Last week I mentioned that things really slow down in Berlin during the summer, and despite a strong batch of concerts happening here in the coming week, it’s been pretty sleepy of late. This week I write about a couple of new recordings, but there aren’t any show previews. Later this week I’m headed to Lisbon to attend the Jazz em Agosto festival, which runs for 10 glorious days, so I’ve decided to take next week off here at Nowhere Street.
Tyshawn Sorey’s endless mutability
I think only a numbskull would’ve ever doubted the swing bona fides of Tyshawn Sorey, who’s spent much of the last decade establishing his gifts and rigor as a composer, but he’s certainly erased any possible doubts with a series of recordings over the last year. A few weeks ago he dropped Continuing (Pi), his second trio recording with pianist Aaron Diehl and bassist Matt Brewer, a follow-up to last year’s Mesmerism, and a relative to the sprawl of the 3-CD set The Off-Off Broadway Guide to Synergism (Pi), a trio with Diehl, bassist Russell Hall and guest alto saxophonist Greg Osby. Each of the recordings is built around jazz standards of various stripes, whether tunes from the Great American Songbook or pieces from the likes of Miles Davis, McCoy Tyner, Ornette Coleman, Billy Strayhorn, and Thelonious Monk, but all of them are shaded in radically diverse ways. Mesmerism was the most compact and traditional, while the set with Osby was the most virtuosic and hard-swinging, a breathless collection clocking in at just under four hours. They are both excellent, but Continuing, which contains four extended performances, is my favorite.

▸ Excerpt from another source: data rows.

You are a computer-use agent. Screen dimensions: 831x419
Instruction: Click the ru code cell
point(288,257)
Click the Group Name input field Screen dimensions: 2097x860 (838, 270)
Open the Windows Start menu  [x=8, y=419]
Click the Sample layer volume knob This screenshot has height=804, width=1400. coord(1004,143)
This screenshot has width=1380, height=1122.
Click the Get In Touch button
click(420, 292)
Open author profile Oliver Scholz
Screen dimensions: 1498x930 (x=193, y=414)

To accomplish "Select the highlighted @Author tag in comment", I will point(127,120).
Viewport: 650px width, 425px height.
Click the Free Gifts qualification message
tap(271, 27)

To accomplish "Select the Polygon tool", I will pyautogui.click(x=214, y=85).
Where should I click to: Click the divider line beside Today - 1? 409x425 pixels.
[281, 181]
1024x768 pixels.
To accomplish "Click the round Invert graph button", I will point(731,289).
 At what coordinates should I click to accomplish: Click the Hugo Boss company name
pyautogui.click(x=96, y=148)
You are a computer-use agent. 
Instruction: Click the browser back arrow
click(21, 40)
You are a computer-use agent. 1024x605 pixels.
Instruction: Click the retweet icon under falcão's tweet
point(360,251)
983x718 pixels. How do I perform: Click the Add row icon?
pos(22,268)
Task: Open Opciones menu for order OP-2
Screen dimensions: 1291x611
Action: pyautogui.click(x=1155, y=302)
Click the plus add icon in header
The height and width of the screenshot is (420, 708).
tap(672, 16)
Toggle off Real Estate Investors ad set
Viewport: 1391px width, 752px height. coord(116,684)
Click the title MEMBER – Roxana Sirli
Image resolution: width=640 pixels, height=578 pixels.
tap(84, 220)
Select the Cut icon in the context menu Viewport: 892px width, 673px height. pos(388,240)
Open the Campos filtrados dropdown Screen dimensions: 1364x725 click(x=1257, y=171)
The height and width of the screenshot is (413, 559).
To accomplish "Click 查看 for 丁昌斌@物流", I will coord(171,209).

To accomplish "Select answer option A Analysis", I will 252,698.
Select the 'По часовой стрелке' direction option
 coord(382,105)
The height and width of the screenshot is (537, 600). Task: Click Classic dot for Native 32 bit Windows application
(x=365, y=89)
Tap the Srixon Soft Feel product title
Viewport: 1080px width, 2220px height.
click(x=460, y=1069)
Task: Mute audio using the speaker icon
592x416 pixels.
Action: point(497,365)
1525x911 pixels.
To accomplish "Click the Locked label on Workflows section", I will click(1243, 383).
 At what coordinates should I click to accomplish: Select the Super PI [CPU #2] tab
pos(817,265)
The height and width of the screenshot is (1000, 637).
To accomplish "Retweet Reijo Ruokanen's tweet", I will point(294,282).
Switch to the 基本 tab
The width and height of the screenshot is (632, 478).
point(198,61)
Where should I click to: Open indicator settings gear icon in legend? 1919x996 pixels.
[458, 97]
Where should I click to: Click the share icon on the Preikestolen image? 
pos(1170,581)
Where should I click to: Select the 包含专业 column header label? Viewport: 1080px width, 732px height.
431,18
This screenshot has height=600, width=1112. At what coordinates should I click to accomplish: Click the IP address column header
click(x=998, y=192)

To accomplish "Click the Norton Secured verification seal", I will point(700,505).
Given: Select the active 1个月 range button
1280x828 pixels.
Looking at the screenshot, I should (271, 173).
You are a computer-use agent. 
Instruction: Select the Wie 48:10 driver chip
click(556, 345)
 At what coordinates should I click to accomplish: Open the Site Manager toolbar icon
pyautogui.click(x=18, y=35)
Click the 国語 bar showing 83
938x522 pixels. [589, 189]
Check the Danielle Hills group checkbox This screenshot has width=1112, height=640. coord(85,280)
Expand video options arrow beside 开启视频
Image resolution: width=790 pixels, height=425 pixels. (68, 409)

According to the press materials Sorey looked to the 1963 McCoy Tyner Trio album Night of Ballads and Blues (Impulse) as a sort of blueprint—a unfussy model of precision and depth—but Sorey and company dug much deeper, offering a kind of heartfelt homage to several silenced heroes of late, pianists Ahmad Jamal and Harold Mabern, and saxophonist Wayne Shorter. Sorey’s album opens with “Reincarnation Blues,” a sleek Shorter tune that appeared on Buhaina’s Delight (Blue Note), a classic from Art Blakey & the Jazz Messengers when the saxophonist share the frontline with Freddie Hubbard and Curtis Fuller—the album was cut in late 1961, but not released until 1963. The new treatment reduces the tempo and leans more into a luxuriant blues groove, and while it may seem more relaxed at first blush, I hear a group that’s more locked in than ever, one full of trust and intuition. Diehl and Brewer each take generous solos while gently comping and prodding one another, while the leader simultaneously relishes the inexorable vitality of the group’s blues feeling and holds it together with deceptive ease. Diehl delivers a marvelous second solo during the final third of the performance that raises the temperature, increasing density, volume, and action with his partners in a perfectly proportioned escalation that eases back on the strength of another, full-bodied statement from Brewer (who coincidentally did an excellent job holding down the bass chair when Immanuel Wilkins and his quartet rolled through Berlin last week). Check out the track below.
A reading of Jamal’s “Seleritus'' is masterful, with Diehl cleverly reharmonizing the tune and the group offering a three-minute intro that builds tension, as the pianist chips away at the melody, adding complexity bar by bar, while the bassist maintains an insistent pedal point pulse. Suddenly, the rhythm opens up with an unlimited vista, morphing into the kind of circular groove made famous by Jamal’s unfuckwithable trio featuring bassist Israel Crosby and drummer Vernell Fournier, the percussionist Sorey deftly channels in his own way, reconfiguring that rolling quasi-exotic groove in a way that injects enough subtle energy, forcefulness, and endless variation to keep the ballad lively over the course of 15 exquisite minutes.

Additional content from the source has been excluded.